## What needs to be done
In the records below, locate the line containing "Instruction: Select August 27 in the calendar"; output that line and every following line through the last, exactly.

(Beginning of Material supplied)

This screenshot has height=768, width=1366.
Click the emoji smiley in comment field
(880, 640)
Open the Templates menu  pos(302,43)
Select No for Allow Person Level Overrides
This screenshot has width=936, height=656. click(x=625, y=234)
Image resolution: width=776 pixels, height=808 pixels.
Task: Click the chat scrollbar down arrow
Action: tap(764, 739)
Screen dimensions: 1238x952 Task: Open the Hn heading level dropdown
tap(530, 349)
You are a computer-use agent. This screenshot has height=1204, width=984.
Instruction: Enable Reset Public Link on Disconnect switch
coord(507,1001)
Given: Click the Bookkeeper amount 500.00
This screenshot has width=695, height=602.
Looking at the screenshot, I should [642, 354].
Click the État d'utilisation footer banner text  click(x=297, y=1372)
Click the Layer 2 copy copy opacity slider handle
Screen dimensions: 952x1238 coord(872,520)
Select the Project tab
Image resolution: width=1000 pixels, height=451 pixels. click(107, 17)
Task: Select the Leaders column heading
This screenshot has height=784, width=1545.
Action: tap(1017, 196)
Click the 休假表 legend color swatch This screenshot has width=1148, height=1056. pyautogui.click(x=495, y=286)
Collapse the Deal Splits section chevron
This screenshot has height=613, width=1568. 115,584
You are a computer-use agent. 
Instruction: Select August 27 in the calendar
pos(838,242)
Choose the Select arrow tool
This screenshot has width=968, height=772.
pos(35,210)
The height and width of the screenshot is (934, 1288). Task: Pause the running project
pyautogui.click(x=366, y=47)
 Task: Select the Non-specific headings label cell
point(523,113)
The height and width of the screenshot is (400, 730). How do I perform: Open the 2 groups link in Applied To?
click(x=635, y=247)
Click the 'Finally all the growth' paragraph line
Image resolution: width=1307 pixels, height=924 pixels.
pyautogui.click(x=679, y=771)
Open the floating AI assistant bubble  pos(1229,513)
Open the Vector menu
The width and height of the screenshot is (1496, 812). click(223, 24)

(End of Material supplied)

## Task answer
Instruction: Select August 27 in the calendar
pos(838,242)
Choose the Select arrow tool
This screenshot has width=968, height=772.
pos(35,210)
The height and width of the screenshot is (934, 1288). Task: Pause the running project
pyautogui.click(x=366, y=47)
 Task: Select the Non-specific headings label cell
point(523,113)
The height and width of the screenshot is (400, 730). How do I perform: Open the 2 groups link in Applied To?
click(x=635, y=247)
Click the 'Finally all the growth' paragraph line
Image resolution: width=1307 pixels, height=924 pixels.
pyautogui.click(x=679, y=771)
Open the floating AI assistant bubble  pos(1229,513)
Open the Vector menu
The width and height of the screenshot is (1496, 812). click(223, 24)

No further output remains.